_ACTION ITEM_
Write out exactly the lines from the one containing "Task: Show the 6M chart range" through the last line of the records below, both included, and leave out any pictures.

(Collected data entries)
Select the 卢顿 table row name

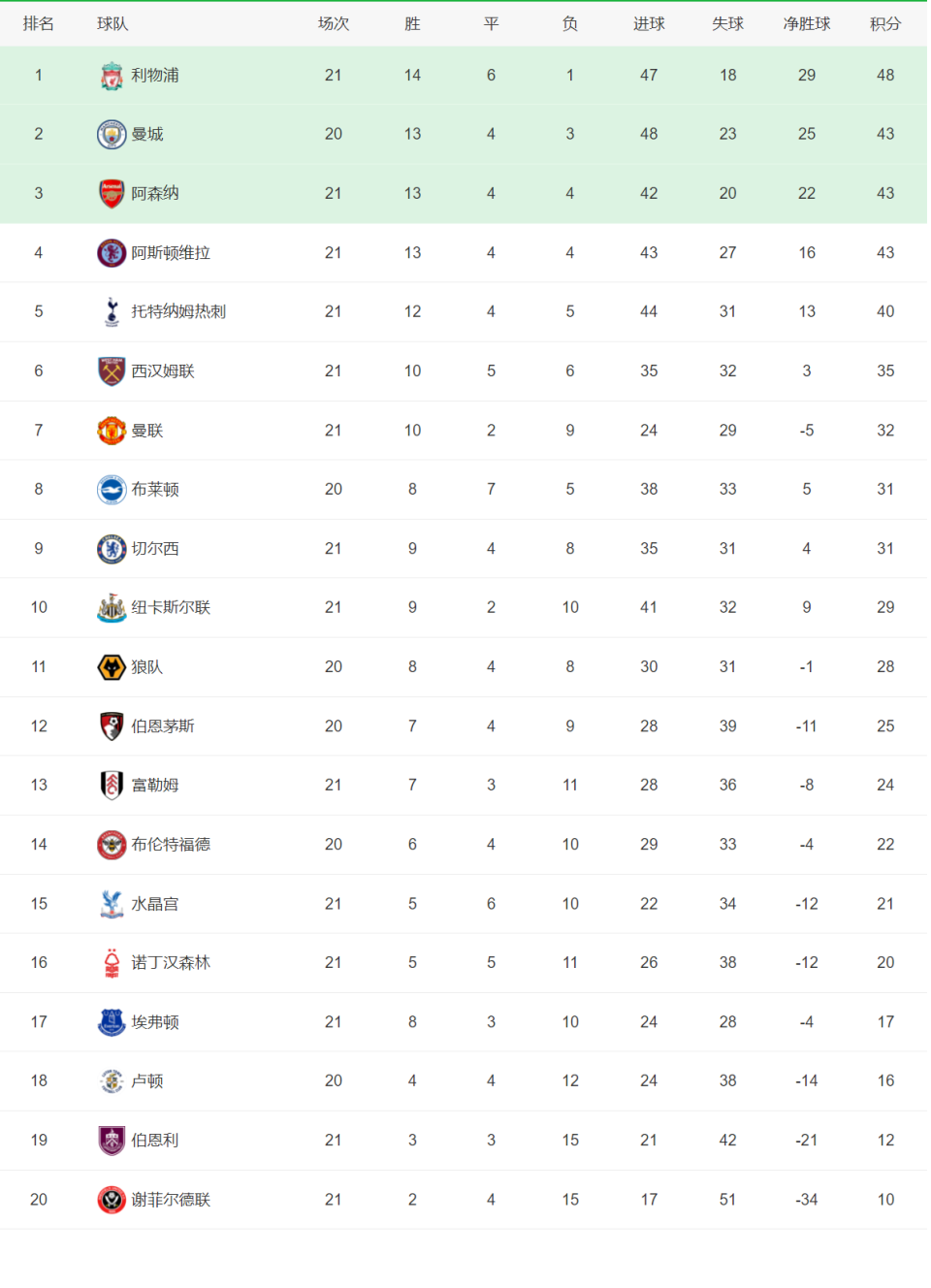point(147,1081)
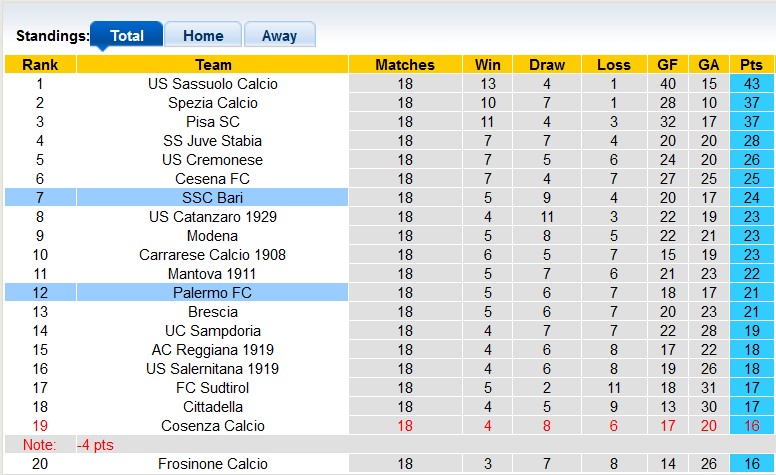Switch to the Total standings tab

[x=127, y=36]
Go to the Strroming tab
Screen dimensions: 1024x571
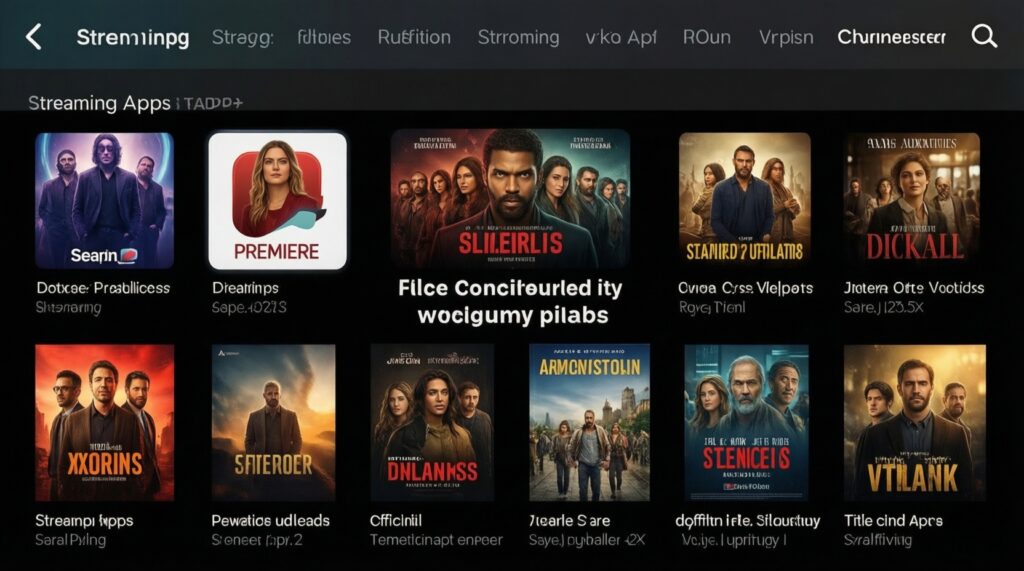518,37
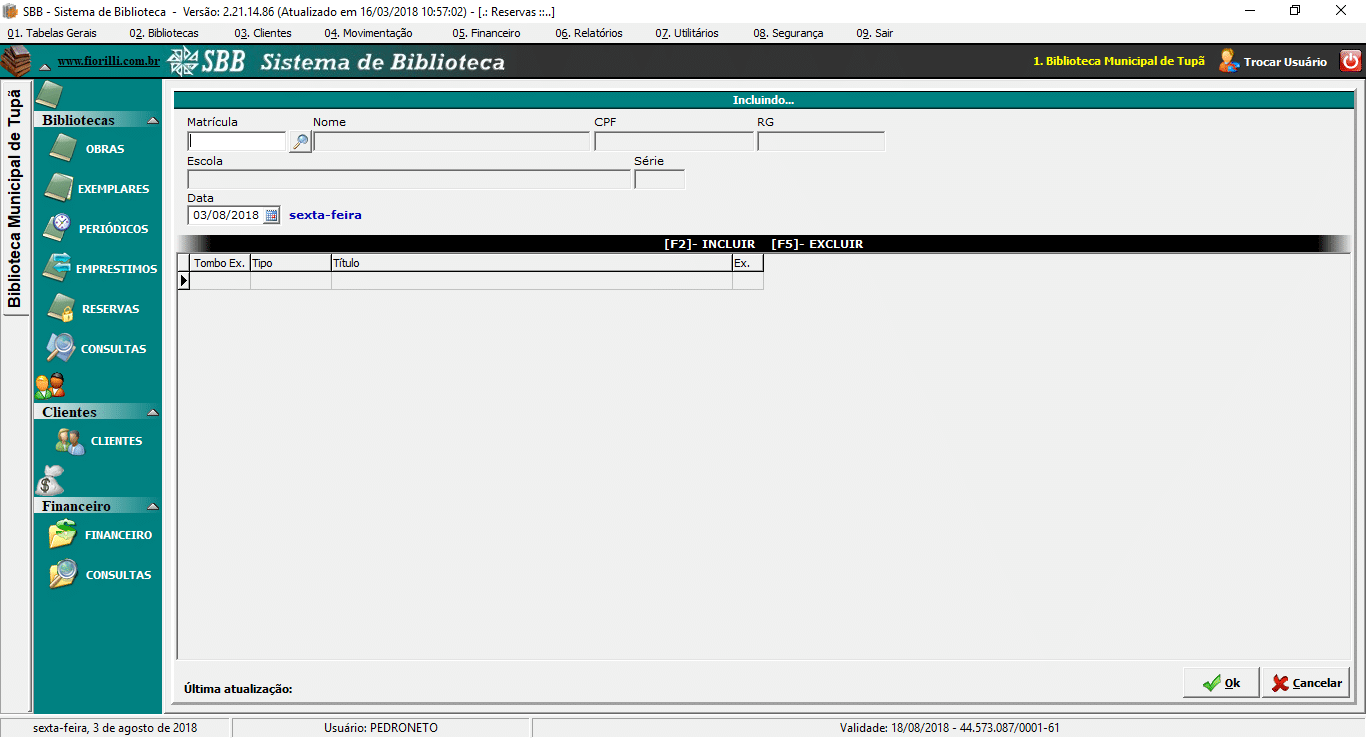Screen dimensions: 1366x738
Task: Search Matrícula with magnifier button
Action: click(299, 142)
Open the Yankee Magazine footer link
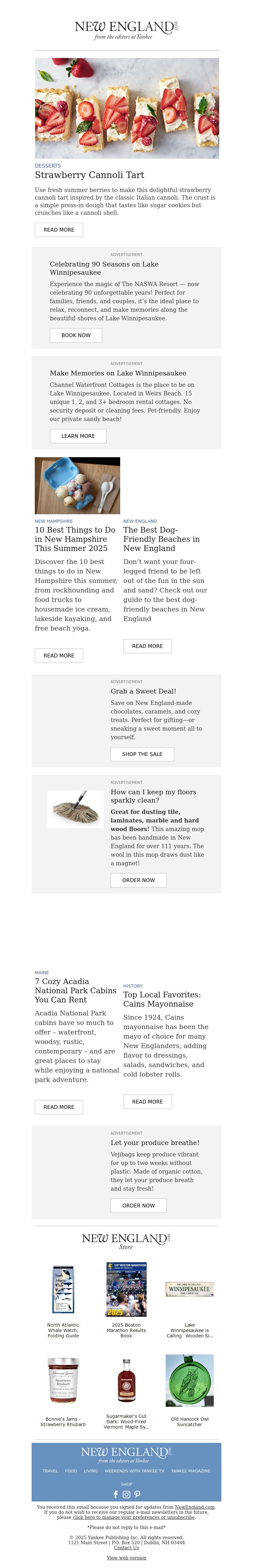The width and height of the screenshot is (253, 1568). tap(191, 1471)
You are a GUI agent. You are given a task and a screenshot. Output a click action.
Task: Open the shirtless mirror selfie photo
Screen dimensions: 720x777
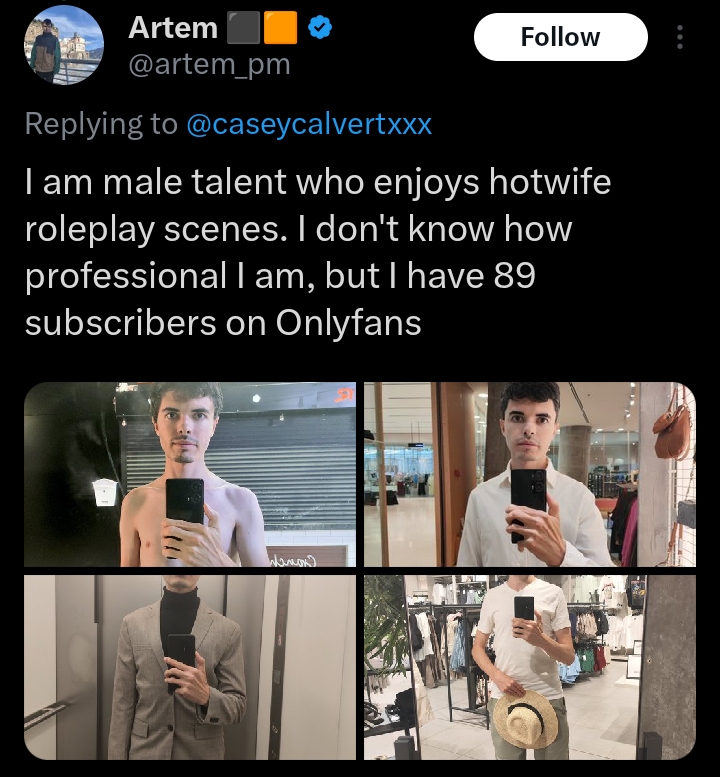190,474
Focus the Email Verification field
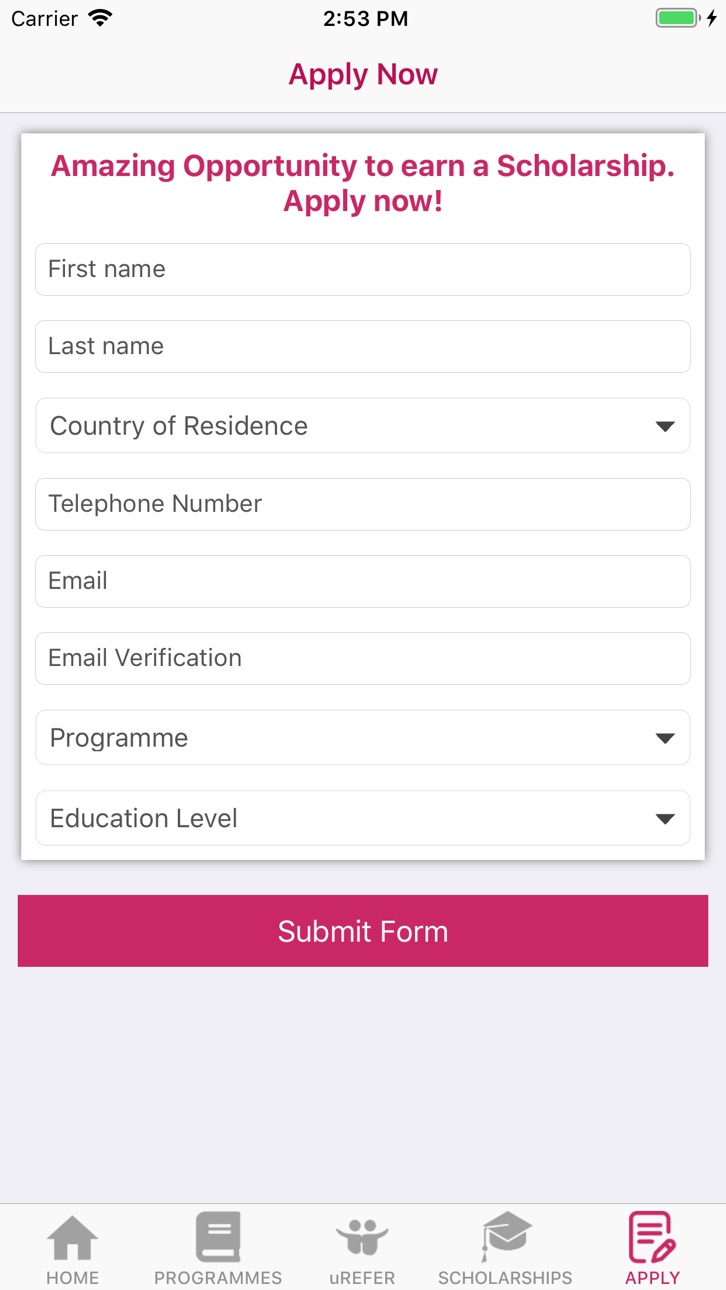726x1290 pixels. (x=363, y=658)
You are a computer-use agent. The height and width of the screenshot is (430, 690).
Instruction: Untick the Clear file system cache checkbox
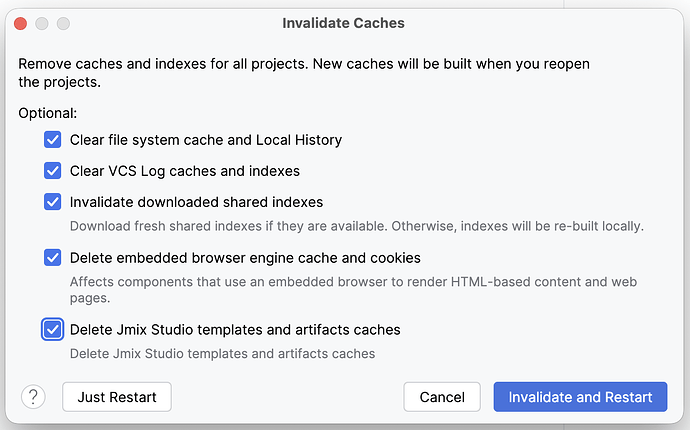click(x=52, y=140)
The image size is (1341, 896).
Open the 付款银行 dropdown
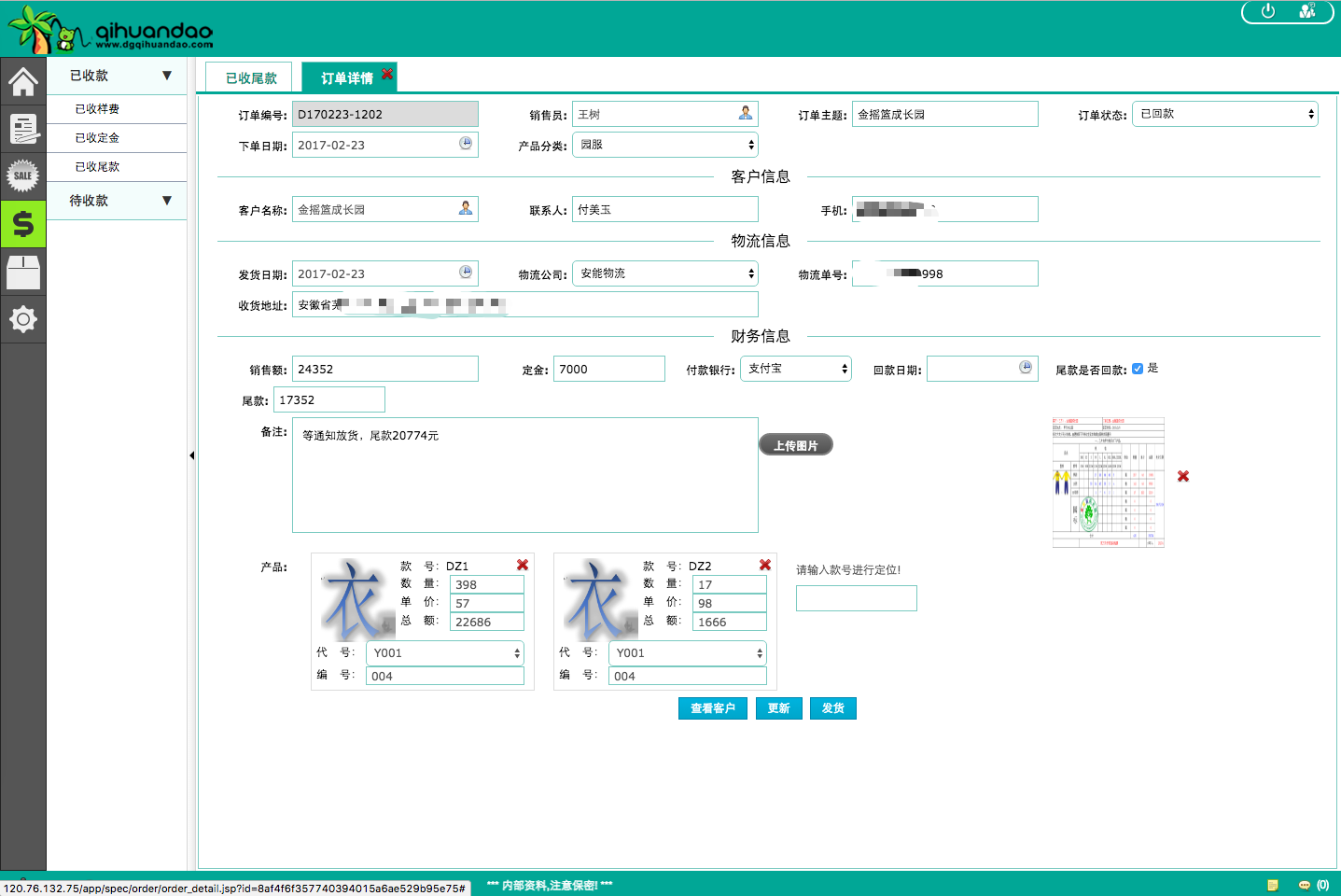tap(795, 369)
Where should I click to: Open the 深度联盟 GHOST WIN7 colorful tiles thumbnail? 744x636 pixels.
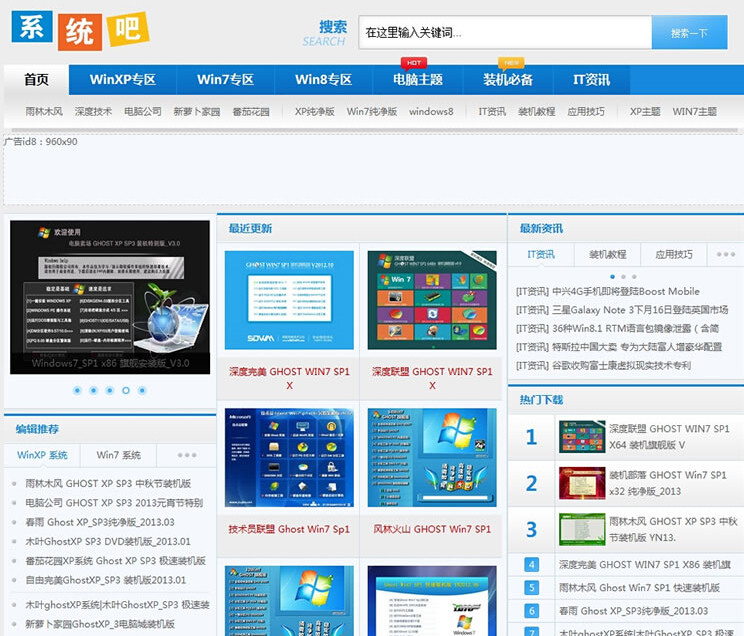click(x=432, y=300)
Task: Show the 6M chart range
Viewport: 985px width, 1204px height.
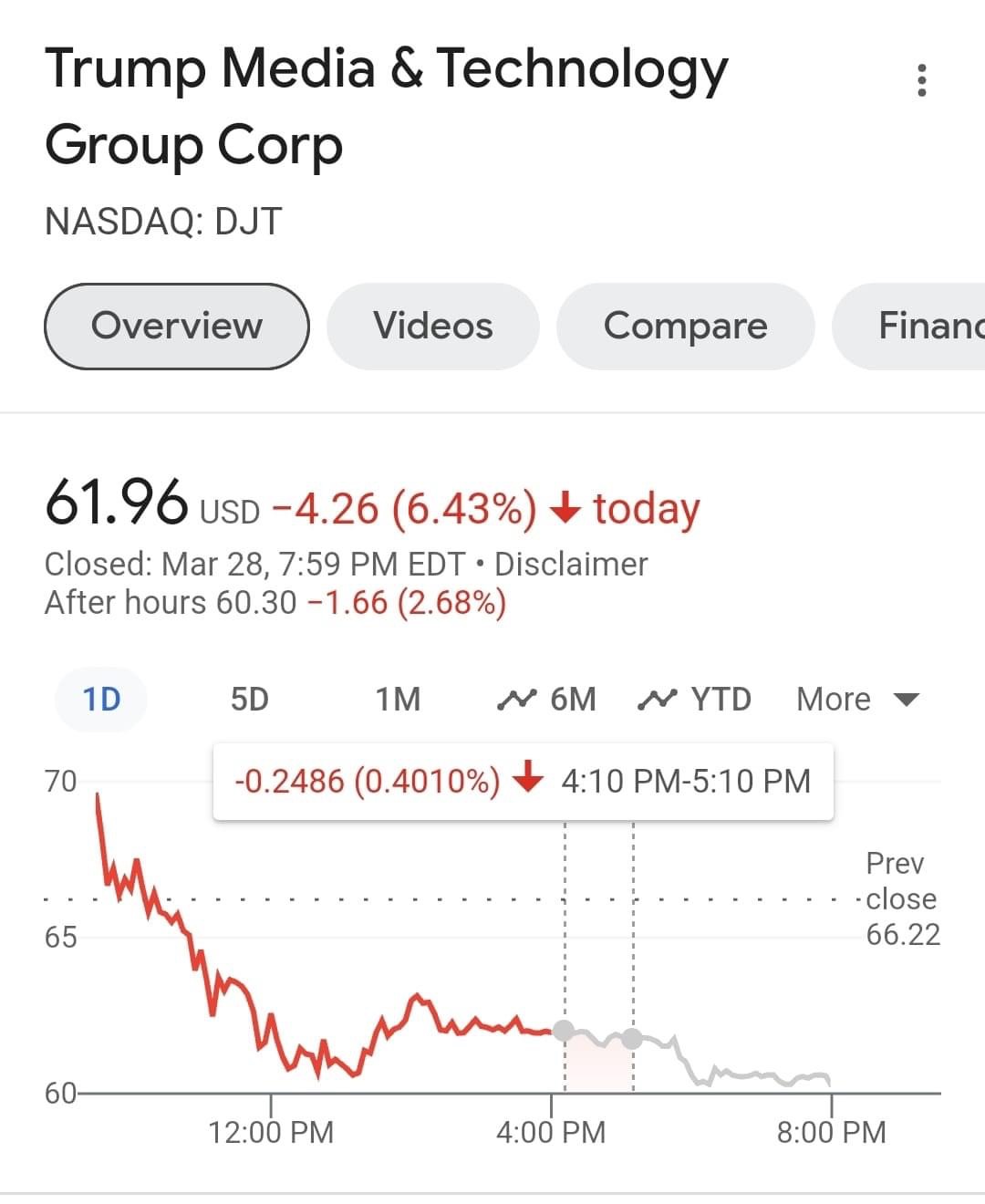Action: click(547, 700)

_RESPONSE BOX_
Task: Show the 6M chart range
Viewport: 985px width, 1204px height.
Action: click(547, 700)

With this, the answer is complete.